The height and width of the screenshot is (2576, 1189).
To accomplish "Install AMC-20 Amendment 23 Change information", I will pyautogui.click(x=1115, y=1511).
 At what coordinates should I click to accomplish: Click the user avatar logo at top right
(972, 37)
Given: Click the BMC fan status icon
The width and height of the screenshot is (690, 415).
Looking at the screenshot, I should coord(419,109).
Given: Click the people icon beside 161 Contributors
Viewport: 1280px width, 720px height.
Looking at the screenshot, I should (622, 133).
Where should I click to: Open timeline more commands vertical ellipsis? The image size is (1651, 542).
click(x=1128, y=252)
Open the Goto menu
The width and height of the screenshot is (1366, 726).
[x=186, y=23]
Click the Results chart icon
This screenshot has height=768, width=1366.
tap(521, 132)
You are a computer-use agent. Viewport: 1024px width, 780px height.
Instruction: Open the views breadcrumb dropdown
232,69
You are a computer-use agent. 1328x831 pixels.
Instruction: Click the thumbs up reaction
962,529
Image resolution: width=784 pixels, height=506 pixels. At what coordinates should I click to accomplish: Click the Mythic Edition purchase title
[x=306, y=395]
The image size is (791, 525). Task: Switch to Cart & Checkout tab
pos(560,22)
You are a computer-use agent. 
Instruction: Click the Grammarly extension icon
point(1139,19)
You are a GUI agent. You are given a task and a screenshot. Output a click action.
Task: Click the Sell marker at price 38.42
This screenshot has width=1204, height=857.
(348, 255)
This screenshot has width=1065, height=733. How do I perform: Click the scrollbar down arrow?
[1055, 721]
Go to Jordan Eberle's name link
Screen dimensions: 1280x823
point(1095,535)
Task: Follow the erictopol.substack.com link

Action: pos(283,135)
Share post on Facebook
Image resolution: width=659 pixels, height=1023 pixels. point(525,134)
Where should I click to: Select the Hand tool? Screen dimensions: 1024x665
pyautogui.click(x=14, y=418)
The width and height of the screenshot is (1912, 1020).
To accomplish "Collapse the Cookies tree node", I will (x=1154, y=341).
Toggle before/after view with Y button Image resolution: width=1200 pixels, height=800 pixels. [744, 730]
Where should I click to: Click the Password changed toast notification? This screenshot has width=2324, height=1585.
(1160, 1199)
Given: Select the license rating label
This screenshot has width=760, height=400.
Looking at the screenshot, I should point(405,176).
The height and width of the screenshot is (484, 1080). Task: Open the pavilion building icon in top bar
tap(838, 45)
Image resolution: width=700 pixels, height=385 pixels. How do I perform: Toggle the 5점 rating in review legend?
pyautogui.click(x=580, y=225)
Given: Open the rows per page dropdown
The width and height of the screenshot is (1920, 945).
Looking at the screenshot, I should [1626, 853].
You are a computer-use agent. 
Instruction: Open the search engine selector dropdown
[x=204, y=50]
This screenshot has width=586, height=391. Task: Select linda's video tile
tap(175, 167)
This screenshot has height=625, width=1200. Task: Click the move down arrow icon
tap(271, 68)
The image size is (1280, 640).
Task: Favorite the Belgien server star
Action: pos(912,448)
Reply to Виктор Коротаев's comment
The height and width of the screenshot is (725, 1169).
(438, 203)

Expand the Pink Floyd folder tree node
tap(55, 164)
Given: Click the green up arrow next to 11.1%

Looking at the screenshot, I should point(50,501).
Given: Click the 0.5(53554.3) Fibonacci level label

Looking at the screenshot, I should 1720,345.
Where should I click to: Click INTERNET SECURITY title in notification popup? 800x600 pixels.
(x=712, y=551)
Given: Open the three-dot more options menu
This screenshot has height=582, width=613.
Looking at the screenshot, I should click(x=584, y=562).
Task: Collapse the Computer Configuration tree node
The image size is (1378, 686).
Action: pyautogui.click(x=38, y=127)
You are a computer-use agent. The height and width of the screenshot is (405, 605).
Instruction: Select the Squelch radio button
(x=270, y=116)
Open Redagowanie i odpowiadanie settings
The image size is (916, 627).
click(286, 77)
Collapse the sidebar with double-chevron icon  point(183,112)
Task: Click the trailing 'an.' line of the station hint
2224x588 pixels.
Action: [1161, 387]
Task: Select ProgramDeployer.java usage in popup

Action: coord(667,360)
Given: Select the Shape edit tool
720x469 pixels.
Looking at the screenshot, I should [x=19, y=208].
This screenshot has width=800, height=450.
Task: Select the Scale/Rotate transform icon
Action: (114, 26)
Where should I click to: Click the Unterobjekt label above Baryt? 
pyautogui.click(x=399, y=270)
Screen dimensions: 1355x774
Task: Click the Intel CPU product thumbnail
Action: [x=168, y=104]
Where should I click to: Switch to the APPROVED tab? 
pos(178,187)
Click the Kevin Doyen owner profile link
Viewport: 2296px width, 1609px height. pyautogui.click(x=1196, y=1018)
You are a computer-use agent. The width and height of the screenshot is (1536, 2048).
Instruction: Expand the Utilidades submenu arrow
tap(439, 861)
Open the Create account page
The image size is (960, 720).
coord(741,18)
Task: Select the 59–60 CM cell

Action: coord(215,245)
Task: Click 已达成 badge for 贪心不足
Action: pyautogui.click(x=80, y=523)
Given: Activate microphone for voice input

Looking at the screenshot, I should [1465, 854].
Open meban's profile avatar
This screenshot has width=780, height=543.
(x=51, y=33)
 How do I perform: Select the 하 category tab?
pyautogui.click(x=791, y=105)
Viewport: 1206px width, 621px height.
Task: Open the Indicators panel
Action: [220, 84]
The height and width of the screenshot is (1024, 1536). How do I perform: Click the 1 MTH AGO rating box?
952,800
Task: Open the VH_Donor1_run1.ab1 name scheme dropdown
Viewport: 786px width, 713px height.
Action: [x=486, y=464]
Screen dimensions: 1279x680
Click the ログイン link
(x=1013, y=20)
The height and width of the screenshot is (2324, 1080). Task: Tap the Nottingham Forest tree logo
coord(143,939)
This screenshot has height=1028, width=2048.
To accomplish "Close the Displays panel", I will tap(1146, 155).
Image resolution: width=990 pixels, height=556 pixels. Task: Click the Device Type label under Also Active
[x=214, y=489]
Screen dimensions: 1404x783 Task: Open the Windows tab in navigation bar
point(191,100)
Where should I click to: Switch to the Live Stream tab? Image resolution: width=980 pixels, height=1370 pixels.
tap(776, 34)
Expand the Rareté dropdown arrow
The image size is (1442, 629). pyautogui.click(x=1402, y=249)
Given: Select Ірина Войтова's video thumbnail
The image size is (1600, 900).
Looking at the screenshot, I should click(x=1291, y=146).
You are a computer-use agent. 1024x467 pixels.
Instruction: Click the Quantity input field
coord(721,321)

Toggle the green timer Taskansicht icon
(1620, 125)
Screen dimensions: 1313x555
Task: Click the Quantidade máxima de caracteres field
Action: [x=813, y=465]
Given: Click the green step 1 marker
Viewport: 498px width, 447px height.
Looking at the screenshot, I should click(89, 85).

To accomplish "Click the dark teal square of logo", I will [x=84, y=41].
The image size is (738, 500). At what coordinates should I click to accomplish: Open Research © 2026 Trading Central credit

***

### [YOUR INSTRUCTIONS]
Only the data above, repeated exactly, should make up the reply.

### [SOLUTION FOR THIS EXERCISE]
The height and width of the screenshot is (2576, 1189).
To accomplish "Install AMC-20 Amendment 23 Change information", I will pyautogui.click(x=1115, y=1511).
 At what coordinates should I click to accomplish: Click the user avatar logo at top right
(972, 37)
Given: Click the BMC fan status icon
The width and height of the screenshot is (690, 415).
Looking at the screenshot, I should coord(419,109).
Given: Click the people icon beside 161 Contributors
Viewport: 1280px width, 720px height.
Looking at the screenshot, I should (622, 133).
Where should I click to: Open timeline more commands vertical ellipsis? The image size is (1651, 542).
click(x=1128, y=252)
Open the Goto menu
The width and height of the screenshot is (1366, 726).
[x=186, y=23]
Click the Results chart icon
This screenshot has height=768, width=1366.
tap(521, 132)
You are a computer-use agent. Viewport: 1024px width, 780px height.
Instruction: Open the views breadcrumb dropdown
232,69
You are a computer-use agent. 1328x831 pixels.
Instruction: Click the thumbs up reaction
962,529
Image resolution: width=784 pixels, height=506 pixels. At what coordinates should I click to accomplish: Click the Mythic Edition purchase title
[x=306, y=395]
The image size is (791, 525). Task: Switch to Cart & Checkout tab
pos(560,22)
You are a computer-use agent. 
Instruction: Click the Grammarly extension icon
point(1139,19)
You are a GUI agent. You are given a task and a screenshot. Output a click action.
Task: Click the Sell marker at price 38.42
This screenshot has width=1204, height=857.
(348, 255)
This screenshot has width=1065, height=733. How do I perform: Click the scrollbar down arrow?
[1055, 721]
Go to Jordan Eberle's name link
Screen dimensions: 1280x823
point(1095,535)
Task: Follow the erictopol.substack.com link

Action: pos(283,135)
Share post on Facebook
Image resolution: width=659 pixels, height=1023 pixels. point(525,134)
Where should I click to: Select the Hand tool? Screen dimensions: 1024x665
pyautogui.click(x=14, y=418)
The width and height of the screenshot is (1912, 1020).
To accomplish "Collapse the Cookies tree node", I will (x=1154, y=341).
Toggle before/after view with Y button Image resolution: width=1200 pixels, height=800 pixels. [744, 730]
Where should I click to: Click the Password changed toast notification? This screenshot has width=2324, height=1585.
(1160, 1199)
Given: Select the license rating label
This screenshot has width=760, height=400.
Looking at the screenshot, I should point(405,176).
The height and width of the screenshot is (484, 1080). Task: Open the pavilion building icon in top bar
tap(838, 45)
Image resolution: width=700 pixels, height=385 pixels. How do I perform: Toggle the 5점 rating in review legend?
pyautogui.click(x=580, y=225)
Given: Open the rows per page dropdown
The width and height of the screenshot is (1920, 945).
Looking at the screenshot, I should [1626, 853].
You are a computer-use agent. 
Instruction: Open the search engine selector dropdown
[x=204, y=50]
This screenshot has width=586, height=391. Task: Select linda's video tile
tap(175, 167)
This screenshot has height=625, width=1200. Task: Click the move down arrow icon
tap(271, 68)
The image size is (1280, 640).
Task: Favorite the Belgien server star
Action: pos(912,448)
Reply to Виктор Коротаев's comment
The height and width of the screenshot is (725, 1169).
(438, 203)

Expand the Pink Floyd folder tree node
tap(55, 164)
Given: Click the green up arrow next to 11.1%

Looking at the screenshot, I should point(50,501).
Given: Click the 0.5(53554.3) Fibonacci level label

Looking at the screenshot, I should 1720,345.
Where should I click to: Click INTERNET SECURITY title in notification popup? 800x600 pixels.
(x=712, y=551)
Given: Open the three-dot more options menu
This screenshot has height=582, width=613.
Looking at the screenshot, I should click(x=584, y=562).
Task: Collapse the Computer Configuration tree node
The image size is (1378, 686).
Action: pyautogui.click(x=38, y=127)
You are a computer-use agent. The height and width of the screenshot is (405, 605).
Instruction: Select the Squelch radio button
(x=270, y=116)
Open Redagowanie i odpowiadanie settings
The image size is (916, 627).
click(286, 77)
Collapse the sidebar with double-chevron icon  point(183,112)
Task: Click the trailing 'an.' line of the station hint
2224x588 pixels.
Action: [1161, 387]
Task: Select ProgramDeployer.java usage in popup

Action: coord(667,360)
Given: Select the Shape edit tool
720x469 pixels.
Looking at the screenshot, I should [x=19, y=208].
This screenshot has width=800, height=450.
Task: Select the Scale/Rotate transform icon
Action: (114, 26)
Where should I click to: Click the Unterobjekt label above Baryt? 
pyautogui.click(x=399, y=270)
Screen dimensions: 1355x774
Task: Click the Intel CPU product thumbnail
Action: [x=168, y=104]
Where should I click to: Switch to the APPROVED tab? 
pos(178,187)
Click the Kevin Doyen owner profile link
Viewport: 2296px width, 1609px height. pyautogui.click(x=1196, y=1018)
You are a computer-use agent. The width and height of the screenshot is (1536, 2048).
Instruction: Expand the Utilidades submenu arrow
tap(439, 861)
Open the Create account page
The image size is (960, 720).
coord(741,18)
Task: Select the 59–60 CM cell

Action: coord(215,245)
Task: Click 已达成 badge for 贪心不足
Action: pyautogui.click(x=80, y=523)
Given: Activate microphone for voice input

Looking at the screenshot, I should [1465, 854].
Open meban's profile avatar
This screenshot has width=780, height=543.
(x=51, y=33)
 How do I perform: Select the 하 category tab?
pyautogui.click(x=791, y=105)
Viewport: 1206px width, 621px height.
Task: Open the Indicators panel
Action: [220, 84]
The height and width of the screenshot is (1024, 1536). How do I perform: Click the 1 MTH AGO rating box?
952,800
Task: Open the VH_Donor1_run1.ab1 name scheme dropdown
Viewport: 786px width, 713px height.
Action: [x=486, y=464]
Screen dimensions: 1279x680
Click the ログイン link
(x=1013, y=20)
The height and width of the screenshot is (2324, 1080). Task: Tap the Nottingham Forest tree logo
coord(143,939)
This screenshot has height=1028, width=2048.
To accomplish "Close the Displays panel", I will tap(1146, 155).
Image resolution: width=990 pixels, height=556 pixels. Task: Click the Device Type label under Also Active
[x=214, y=489]
Screen dimensions: 1404x783 Task: Open the Windows tab in navigation bar
point(191,100)
Where should I click to: Switch to the Live Stream tab? Image resolution: width=980 pixels, height=1370 pixels.
tap(776, 34)
Expand the Rareté dropdown arrow
The image size is (1442, 629). pyautogui.click(x=1402, y=249)
Given: Select Ірина Войтова's video thumbnail
The image size is (1600, 900).
Looking at the screenshot, I should click(x=1291, y=146).
You are a computer-use agent. 1024x467 pixels.
Instruction: Click the Quantity input field
coord(721,321)

Toggle the green timer Taskansicht icon
(1620, 125)
Screen dimensions: 1313x555
Task: Click the Quantidade máxima de caracteres field
Action: [x=813, y=465]
Given: Click the green step 1 marker
Viewport: 498px width, 447px height.
Looking at the screenshot, I should click(89, 85).

To accomplish "Click the dark teal square of logo", I will [x=84, y=41].
The image size is (738, 500). At what coordinates should I click to accomplish: Open Research © 2026 Trading Central credit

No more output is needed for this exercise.